使用Kong的JWT插件

Kong的JWT插件介绍

官方文档: https://docs.konghq.com/hub/kong-inc/jwt/

需要先详细阅读该文档.

需要注意的几点:

  • 用户的基础信息和权限信息存储在kong本地的数据库中, 我们可以写一个后台系统通过调用kong提供的管理api来管理这些用户信息.

  • 每个用户都有keyseceret字段, key表示JWTpayload字段中的签发者, seceret表示用于生成JWT第三个字段(签名)的密钥.

  • JWT插件只验证JWT合法性, 不签发JWT, 但是提供用于签发JWT所需的seceret、 签发者(key)、用户信息等的API.

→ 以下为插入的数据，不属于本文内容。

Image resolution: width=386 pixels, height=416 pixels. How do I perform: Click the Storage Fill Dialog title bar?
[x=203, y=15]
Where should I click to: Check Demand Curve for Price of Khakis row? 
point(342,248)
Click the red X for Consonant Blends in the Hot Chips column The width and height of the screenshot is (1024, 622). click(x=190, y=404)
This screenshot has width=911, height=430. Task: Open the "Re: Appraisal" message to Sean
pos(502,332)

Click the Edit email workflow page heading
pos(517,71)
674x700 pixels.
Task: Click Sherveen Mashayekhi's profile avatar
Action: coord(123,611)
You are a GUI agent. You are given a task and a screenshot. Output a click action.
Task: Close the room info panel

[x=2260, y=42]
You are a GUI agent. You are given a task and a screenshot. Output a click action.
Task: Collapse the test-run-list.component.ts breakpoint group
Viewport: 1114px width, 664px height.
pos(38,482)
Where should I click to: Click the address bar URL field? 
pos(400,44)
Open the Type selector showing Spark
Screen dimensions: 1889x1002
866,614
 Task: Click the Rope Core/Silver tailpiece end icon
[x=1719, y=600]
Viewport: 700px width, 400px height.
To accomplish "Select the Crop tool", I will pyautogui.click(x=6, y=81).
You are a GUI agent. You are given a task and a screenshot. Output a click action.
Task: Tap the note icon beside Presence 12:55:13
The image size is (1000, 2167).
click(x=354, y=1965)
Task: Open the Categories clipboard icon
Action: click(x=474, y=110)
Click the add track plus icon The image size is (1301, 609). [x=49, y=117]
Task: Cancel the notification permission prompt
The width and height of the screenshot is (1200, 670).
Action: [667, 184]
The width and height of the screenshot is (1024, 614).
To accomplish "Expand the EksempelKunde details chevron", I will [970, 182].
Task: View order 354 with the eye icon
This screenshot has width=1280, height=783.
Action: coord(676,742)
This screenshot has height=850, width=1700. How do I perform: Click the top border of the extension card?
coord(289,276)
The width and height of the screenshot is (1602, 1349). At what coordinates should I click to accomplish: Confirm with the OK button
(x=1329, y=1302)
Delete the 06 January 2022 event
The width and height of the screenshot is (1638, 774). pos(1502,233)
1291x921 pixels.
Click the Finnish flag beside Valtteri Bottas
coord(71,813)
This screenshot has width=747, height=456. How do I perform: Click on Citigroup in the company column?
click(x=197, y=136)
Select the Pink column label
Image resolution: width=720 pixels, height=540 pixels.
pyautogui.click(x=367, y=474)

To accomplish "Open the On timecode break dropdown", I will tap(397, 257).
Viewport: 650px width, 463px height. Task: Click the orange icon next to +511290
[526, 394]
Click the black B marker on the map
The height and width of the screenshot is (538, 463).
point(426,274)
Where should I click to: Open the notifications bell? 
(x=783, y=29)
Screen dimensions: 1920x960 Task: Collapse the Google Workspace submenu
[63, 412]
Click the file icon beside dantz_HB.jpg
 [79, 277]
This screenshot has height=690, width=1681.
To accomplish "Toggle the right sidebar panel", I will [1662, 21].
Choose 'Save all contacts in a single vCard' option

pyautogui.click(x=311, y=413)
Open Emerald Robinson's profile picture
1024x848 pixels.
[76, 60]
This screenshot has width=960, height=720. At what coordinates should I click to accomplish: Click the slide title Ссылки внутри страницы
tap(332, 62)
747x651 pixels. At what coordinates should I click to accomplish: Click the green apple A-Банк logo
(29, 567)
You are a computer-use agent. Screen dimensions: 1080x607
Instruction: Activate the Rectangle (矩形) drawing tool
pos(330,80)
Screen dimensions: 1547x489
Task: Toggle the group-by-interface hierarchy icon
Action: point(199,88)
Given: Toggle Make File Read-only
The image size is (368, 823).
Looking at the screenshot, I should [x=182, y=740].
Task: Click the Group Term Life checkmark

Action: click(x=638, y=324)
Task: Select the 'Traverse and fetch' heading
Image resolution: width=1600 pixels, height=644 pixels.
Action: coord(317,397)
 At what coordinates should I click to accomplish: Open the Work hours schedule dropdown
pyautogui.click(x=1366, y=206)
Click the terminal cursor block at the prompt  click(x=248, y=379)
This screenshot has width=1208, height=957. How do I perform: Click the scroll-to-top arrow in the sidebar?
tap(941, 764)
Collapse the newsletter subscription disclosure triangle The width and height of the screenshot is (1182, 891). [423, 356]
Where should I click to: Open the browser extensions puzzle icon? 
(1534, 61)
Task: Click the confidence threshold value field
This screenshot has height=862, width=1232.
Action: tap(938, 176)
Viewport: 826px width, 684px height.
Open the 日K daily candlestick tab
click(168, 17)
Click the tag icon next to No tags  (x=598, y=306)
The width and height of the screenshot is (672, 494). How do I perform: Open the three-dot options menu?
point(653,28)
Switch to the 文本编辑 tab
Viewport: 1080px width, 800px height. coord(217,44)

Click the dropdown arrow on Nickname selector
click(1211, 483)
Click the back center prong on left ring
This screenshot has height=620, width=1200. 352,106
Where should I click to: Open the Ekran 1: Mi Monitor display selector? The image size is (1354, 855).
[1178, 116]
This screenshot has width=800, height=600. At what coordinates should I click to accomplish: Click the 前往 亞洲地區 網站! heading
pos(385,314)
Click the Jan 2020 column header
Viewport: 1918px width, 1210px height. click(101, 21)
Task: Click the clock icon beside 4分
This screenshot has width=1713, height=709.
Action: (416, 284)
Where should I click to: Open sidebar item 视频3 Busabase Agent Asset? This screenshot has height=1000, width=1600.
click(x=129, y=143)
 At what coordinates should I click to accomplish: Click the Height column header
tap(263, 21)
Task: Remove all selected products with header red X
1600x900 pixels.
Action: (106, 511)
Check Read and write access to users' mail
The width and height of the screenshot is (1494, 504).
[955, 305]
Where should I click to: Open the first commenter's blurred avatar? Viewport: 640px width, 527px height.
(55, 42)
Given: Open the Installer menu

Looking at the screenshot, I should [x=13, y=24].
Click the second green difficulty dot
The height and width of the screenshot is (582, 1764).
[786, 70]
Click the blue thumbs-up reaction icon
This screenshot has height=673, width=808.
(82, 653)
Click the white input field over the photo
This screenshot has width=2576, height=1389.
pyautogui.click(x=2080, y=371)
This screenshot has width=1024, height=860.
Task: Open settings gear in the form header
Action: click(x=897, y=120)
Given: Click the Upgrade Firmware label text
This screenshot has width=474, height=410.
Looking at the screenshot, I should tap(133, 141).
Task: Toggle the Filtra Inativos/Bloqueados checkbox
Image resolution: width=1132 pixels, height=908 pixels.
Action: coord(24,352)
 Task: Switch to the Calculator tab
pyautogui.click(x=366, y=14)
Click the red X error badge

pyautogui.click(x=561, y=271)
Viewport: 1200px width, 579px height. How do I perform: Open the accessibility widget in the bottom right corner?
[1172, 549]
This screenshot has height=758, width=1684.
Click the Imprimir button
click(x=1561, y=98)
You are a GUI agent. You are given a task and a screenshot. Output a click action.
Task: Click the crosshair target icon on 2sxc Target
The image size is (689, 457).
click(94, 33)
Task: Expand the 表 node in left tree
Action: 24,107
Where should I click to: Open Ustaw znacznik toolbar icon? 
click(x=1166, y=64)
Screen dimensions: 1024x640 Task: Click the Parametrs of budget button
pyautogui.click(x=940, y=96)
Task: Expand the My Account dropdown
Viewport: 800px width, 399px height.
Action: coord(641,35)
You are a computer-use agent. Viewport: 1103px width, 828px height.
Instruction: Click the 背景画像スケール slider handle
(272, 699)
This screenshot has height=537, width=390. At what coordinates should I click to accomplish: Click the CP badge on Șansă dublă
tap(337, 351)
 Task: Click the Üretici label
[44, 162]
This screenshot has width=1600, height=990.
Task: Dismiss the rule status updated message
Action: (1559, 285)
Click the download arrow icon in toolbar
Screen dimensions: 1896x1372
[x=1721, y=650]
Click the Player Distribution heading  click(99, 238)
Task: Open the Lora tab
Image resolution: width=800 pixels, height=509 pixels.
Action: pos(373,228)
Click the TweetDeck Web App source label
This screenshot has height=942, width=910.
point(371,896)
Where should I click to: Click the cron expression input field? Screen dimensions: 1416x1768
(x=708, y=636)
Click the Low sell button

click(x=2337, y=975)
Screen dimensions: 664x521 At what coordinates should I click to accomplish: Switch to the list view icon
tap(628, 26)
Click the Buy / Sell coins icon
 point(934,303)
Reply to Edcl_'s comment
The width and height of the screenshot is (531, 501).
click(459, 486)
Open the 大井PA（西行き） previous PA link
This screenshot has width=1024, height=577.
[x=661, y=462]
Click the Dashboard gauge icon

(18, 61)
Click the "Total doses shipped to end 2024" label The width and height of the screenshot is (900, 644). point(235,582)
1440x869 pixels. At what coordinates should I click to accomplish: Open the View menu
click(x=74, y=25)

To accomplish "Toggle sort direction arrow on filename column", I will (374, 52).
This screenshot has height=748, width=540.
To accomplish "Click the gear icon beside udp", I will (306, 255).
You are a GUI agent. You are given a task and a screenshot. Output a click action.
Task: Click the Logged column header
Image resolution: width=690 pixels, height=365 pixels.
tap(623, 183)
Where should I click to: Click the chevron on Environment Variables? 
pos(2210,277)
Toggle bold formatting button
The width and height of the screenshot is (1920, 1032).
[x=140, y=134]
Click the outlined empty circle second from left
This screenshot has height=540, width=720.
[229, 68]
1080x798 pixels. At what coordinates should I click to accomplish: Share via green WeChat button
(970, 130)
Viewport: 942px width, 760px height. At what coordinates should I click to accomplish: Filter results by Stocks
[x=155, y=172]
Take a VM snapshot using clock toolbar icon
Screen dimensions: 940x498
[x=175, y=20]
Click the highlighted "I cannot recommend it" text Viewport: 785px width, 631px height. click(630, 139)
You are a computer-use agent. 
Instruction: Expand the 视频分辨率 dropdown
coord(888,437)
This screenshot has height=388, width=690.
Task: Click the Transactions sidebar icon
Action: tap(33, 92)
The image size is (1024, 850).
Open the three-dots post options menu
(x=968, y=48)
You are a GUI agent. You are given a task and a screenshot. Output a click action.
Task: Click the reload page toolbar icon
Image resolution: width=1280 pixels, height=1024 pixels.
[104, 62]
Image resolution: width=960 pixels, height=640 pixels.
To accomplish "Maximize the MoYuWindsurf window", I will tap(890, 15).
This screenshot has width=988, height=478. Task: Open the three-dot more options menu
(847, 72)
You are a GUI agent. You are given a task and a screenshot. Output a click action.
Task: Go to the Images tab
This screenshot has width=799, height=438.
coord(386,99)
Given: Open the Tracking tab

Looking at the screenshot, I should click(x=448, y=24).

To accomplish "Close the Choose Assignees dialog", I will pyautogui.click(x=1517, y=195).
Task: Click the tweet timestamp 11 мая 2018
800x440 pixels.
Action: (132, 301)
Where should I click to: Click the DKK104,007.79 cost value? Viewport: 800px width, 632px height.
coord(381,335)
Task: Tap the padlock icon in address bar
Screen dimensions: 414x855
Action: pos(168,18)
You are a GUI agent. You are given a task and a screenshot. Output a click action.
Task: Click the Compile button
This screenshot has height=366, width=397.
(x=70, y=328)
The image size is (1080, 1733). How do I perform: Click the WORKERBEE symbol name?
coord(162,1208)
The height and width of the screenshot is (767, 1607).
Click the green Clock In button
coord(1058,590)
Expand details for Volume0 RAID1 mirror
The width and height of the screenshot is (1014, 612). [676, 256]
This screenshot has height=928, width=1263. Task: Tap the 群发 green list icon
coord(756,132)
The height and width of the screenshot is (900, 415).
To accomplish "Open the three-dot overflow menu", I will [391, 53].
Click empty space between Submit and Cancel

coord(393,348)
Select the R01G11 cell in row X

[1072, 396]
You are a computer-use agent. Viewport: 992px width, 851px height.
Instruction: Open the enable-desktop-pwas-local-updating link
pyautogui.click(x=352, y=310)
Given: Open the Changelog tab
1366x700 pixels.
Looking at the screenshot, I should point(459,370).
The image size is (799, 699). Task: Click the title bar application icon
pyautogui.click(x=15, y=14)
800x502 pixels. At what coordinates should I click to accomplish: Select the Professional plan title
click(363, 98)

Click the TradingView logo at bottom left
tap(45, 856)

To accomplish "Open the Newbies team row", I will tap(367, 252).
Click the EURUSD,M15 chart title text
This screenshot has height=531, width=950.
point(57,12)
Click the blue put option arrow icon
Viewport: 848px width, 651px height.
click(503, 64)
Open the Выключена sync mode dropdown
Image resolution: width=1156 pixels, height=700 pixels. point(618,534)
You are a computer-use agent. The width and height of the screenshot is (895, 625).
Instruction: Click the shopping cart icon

    # {consumer}可以是用户名或者是用户ID
    curl -X GET http://kong:8001/consumers/{consumer}/jwt

    输出:

    {
    "data": [
        {
            "consumer_id": "39f52333-9741-48a7-9450-495960d91684",
            "id": "3239880d-1de5-4dbc-bccf-78f7a4280f33",
            "created_at": 1491430568000,
            "key": "c5a55906cc244f483226e02bcff2b5e",
            "algorithm": "RS256",
            "secret": "b0970f7fc9564e65xklfn48930b5d08b1"
        }
    ],
    "total": 1
    }
  • 签发JWT的环节我们可以自己选择:

    • 可以在kong上写一个插件用于签发JWT
    • 可以在后端签发JWT
    • 可以在前端签发JWT(安全问题, 不推荐)

JWT鉴权方案

企业内部管理系统

VUE -> LDAP -> KONG -> 各种后端API

签发JWT的环节可以在KONG上, 也可以在后端服务上.

大概流程介绍:

  1. 用户输入用户名和密码, VUE通过LDAP进行认证, 成功则拿到用户基础信息, 表明基础认证成功.

  2. 然后携带用户信息请求:

    • KONG上的用于签发JWT的接口(lua插件实现).
    • 或者某个后端接口, 该接口也可以接入kong, 但kong不做鉴权.
  3. 签发JWT和返回用户目录权限信息:

    • 签发JWT的环节在KONG上的情况: 该Lua接口从kong的数据库中取出用户的key(签发者)和secret(密钥), 结合用户名、过期时间等信息签发JWT, 同时该接口从数据库中拿到用户的目录权限等信息, 以JSON格式统一响应给VUE.
    • 签发JWT的环节在后端服务的情况: 后端从KONG提供的接口获取上述信息, 以JSON格式统一响应给VUE.
  4. VUE拿到JWT, 将JWT写入到浏览器本地的localstoragecookie, 同时根据拿到的用户目录权限信息展示该用户拥有权限的前端页面.

  5. VUE在请求其他后端接口的时候可以通过url参数和Authorization头携带JWT, 也可以通过cookie来携带JWT(KONG默认没有开启从cookie读取jwt, 可配置).

  6. Kong接收到请求, 如果请求的api开启了JWT, 则会进行jwt校验, 签名校验和过期时间校验都通过后将转发该api到相应的后端服务.

注意:

  1. 不管KONG上是否签发JWT, KONG上的用户信息和权限管理都应该由我们的企业内部管理系统上的用户权限模块管理. 简单方便, 相当于我们使用KONG提供的管理api重新写了一个用户权限管理系统前端, 操作的还是KONG的数据库.

  2. 验证JWT是否过期也可以在VUE处先做了, 但还是建议在后端做, 因为可以加入一些其他的逻辑, 比如额外引入Redis来做用户登录过期判断, 从而可以将JWT的过期时间设置的比较短, 提高安全性.

对外Web应用

VUE -> KONG -> 各种后端API

整体流程和上述一致, 说一下不一样的地方.

  • 不需要LDAP认证, 多了一个用户注册环节.

  • 用户管理在后端服务上做(操作的还是KONG的数据), 包括签发JWT.